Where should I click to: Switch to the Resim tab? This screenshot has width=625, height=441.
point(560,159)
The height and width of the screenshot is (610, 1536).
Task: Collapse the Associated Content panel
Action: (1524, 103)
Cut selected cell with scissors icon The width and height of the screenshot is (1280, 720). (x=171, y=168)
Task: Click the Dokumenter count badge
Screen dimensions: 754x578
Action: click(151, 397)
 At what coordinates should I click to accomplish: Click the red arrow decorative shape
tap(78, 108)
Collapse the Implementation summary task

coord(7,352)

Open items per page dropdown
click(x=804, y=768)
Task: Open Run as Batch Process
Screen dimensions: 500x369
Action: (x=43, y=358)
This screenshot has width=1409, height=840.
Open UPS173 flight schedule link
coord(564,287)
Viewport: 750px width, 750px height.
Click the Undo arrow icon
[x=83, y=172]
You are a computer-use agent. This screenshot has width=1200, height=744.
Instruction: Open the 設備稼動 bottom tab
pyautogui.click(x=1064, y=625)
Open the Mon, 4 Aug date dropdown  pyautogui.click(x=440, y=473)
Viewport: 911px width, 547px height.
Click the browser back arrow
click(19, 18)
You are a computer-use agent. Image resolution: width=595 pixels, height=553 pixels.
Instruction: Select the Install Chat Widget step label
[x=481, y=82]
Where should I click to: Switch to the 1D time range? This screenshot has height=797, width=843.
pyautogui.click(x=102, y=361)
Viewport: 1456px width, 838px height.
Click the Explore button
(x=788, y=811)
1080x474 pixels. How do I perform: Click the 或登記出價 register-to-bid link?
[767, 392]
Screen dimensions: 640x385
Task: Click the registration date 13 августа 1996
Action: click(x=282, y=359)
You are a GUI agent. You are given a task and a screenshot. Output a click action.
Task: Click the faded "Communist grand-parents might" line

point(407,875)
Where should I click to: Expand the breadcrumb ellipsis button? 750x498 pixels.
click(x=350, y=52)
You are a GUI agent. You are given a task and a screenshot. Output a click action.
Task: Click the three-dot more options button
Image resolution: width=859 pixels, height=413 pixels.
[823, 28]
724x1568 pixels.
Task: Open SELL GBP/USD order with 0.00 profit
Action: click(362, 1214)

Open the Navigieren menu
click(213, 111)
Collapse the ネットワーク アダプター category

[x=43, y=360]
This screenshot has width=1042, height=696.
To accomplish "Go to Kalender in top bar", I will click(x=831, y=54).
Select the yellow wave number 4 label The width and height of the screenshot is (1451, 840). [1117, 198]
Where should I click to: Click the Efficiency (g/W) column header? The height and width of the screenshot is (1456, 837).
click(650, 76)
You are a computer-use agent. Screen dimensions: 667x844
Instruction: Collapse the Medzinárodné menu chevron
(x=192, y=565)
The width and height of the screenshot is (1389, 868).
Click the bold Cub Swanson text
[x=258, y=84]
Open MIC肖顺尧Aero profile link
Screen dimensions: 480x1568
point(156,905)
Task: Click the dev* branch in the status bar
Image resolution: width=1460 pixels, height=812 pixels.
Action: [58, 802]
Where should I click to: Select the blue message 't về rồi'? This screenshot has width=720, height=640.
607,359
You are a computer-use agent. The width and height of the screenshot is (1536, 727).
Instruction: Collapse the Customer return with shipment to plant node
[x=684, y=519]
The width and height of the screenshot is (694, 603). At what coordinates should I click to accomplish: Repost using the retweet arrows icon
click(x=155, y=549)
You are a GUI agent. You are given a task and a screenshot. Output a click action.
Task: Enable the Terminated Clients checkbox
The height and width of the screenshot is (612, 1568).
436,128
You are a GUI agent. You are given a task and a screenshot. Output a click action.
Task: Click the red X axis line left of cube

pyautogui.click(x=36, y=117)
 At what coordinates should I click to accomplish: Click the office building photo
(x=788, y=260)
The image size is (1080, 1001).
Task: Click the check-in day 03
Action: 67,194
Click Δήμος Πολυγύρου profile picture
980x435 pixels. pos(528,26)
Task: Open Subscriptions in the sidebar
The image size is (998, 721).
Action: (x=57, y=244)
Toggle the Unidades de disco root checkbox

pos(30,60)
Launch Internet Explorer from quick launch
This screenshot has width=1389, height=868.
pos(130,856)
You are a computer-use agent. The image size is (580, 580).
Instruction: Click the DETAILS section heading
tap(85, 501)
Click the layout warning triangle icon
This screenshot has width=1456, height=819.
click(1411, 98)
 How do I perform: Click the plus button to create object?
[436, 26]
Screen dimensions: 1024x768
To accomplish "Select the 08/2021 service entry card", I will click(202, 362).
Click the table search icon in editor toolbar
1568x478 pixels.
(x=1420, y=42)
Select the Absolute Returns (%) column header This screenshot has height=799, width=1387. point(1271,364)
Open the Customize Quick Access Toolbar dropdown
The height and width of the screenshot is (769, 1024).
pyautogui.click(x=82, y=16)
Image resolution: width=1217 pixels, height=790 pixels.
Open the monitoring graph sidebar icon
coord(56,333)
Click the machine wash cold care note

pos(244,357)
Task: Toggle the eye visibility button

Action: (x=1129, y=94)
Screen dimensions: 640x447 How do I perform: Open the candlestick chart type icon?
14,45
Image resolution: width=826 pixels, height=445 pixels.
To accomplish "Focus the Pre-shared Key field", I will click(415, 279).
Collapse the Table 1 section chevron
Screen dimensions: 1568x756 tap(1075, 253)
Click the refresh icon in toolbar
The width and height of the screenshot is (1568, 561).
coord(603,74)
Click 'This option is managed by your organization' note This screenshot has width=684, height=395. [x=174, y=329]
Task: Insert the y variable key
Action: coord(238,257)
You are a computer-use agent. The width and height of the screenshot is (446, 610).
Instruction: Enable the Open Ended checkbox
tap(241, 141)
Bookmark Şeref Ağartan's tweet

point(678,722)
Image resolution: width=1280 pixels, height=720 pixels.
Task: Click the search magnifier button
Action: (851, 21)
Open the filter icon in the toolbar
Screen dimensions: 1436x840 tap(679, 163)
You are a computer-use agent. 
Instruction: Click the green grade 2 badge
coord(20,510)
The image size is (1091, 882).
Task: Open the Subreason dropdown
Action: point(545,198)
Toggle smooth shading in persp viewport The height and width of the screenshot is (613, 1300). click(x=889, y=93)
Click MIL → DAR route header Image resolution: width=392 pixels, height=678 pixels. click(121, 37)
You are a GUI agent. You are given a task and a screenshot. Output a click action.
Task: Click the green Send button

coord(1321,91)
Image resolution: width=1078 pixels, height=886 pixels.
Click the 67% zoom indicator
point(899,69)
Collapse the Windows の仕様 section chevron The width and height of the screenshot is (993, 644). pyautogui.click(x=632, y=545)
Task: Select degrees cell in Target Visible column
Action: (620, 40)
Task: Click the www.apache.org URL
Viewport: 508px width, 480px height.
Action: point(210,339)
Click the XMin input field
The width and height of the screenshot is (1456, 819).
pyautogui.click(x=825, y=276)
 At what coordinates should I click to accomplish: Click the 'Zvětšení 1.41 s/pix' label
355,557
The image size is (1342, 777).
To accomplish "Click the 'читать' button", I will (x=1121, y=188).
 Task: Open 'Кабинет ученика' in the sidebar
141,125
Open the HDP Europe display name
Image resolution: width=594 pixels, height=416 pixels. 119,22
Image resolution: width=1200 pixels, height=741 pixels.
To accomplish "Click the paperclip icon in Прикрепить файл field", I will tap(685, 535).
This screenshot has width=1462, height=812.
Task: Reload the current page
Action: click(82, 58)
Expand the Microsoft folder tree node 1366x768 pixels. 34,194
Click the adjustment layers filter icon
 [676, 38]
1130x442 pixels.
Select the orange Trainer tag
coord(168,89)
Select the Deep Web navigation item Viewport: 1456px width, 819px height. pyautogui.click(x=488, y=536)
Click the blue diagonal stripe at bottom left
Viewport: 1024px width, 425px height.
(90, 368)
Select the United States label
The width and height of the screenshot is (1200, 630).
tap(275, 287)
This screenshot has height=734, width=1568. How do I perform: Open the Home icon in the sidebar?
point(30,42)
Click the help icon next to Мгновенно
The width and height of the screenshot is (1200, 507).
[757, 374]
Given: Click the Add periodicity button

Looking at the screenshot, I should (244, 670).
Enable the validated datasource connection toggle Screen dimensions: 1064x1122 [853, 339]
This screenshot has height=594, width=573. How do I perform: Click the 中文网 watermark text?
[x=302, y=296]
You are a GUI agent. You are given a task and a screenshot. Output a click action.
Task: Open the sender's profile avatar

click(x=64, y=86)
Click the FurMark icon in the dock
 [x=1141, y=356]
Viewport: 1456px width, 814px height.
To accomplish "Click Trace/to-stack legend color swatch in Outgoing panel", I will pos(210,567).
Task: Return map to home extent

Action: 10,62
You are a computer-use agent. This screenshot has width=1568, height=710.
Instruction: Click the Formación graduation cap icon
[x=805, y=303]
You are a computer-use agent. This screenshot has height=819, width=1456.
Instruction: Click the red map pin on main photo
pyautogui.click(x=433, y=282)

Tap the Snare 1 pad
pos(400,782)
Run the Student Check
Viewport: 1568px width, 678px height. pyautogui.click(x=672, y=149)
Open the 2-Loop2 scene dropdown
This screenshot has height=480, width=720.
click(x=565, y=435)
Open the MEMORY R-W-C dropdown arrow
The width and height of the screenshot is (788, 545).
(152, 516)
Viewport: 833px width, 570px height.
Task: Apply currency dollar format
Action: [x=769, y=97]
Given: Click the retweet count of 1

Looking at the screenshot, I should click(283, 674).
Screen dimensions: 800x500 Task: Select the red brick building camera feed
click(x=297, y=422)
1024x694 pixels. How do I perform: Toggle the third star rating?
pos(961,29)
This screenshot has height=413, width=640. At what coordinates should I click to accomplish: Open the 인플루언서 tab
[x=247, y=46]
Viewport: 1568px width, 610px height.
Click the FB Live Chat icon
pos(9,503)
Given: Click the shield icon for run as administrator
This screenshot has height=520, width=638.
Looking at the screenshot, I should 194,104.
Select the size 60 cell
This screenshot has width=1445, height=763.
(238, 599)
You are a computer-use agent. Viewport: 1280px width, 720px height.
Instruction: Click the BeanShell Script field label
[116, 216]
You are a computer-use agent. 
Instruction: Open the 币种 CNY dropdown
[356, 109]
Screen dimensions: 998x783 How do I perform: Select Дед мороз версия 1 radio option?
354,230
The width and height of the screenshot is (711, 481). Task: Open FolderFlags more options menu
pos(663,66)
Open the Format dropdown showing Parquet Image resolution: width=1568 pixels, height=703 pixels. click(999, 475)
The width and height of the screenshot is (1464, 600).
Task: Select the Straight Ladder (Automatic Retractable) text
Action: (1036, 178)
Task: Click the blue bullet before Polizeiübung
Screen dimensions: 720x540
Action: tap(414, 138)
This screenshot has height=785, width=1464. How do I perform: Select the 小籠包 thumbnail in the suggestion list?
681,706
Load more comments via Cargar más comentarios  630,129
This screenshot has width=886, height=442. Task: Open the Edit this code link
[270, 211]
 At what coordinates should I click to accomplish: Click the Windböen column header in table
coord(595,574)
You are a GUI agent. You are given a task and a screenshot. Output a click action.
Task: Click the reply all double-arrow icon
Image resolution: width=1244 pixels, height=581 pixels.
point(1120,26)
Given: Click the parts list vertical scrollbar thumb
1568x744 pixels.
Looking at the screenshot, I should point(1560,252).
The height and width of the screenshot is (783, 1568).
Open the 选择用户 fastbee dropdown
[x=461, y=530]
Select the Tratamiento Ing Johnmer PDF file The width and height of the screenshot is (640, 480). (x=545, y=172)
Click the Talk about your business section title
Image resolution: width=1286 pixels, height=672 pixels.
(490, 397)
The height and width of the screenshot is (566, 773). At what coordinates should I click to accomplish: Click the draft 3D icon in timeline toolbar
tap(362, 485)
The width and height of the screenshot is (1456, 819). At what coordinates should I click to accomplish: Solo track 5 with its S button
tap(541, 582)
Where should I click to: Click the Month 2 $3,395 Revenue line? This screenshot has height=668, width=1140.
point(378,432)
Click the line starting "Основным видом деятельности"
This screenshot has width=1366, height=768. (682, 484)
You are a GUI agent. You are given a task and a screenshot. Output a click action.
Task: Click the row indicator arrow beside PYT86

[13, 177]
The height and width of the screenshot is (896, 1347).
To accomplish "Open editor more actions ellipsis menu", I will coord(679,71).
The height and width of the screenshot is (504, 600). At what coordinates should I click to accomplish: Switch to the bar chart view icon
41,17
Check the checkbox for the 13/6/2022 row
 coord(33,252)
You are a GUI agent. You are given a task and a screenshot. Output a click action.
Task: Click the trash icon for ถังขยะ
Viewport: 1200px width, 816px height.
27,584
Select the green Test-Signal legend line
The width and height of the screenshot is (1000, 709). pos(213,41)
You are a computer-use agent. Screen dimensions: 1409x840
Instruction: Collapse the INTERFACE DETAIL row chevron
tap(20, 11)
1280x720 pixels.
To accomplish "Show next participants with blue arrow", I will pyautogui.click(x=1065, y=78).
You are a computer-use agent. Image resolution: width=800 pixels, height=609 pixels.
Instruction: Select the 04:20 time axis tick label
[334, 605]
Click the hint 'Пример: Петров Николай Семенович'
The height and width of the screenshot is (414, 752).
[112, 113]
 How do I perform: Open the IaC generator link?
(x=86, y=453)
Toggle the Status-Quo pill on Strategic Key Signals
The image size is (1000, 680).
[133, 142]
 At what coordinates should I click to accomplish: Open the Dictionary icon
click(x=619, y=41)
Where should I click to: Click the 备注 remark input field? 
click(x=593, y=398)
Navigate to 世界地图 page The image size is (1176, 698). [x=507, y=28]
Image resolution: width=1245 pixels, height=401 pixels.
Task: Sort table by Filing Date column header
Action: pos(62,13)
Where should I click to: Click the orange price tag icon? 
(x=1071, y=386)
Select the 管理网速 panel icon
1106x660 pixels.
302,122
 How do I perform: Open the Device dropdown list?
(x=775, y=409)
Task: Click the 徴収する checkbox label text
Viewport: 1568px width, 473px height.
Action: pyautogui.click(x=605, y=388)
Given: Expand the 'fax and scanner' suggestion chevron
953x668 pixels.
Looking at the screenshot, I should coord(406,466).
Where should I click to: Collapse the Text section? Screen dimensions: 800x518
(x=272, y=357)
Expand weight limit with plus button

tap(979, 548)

# # #

**AIM OF THE TASK:**
Copy the material from the line containing "Click the blue diagonal stripe at bottom left" up to and including the line containing "Action: 10,62", changing "sidebar" to "side panel" and leaving everything else as it is.

**FULL SOLUTION:**
Click the blue diagonal stripe at bottom left
Viewport: 1024px width, 425px height.
(90, 368)
Select the United States label
The width and height of the screenshot is (1200, 630).
tap(275, 287)
This screenshot has height=734, width=1568. How do I perform: Open the Home icon in the side panel?
point(30,42)
Click the help icon next to Мгновенно
The width and height of the screenshot is (1200, 507).
[757, 374]
Given: Click the Add periodicity button

Looking at the screenshot, I should (244, 670).
Enable the validated datasource connection toggle Screen dimensions: 1064x1122 [853, 339]
This screenshot has height=594, width=573. How do I perform: Click the 中文网 watermark text?
[x=302, y=296]
You are a GUI agent. You are given a task and a screenshot. Output a click action.
Task: Open the sender's profile avatar

click(x=64, y=86)
Click the FurMark icon in the dock
 [x=1141, y=356]
Viewport: 1456px width, 814px height.
To accomplish "Click Trace/to-stack legend color swatch in Outgoing panel", I will pos(210,567).
Task: Return map to home extent

Action: 10,62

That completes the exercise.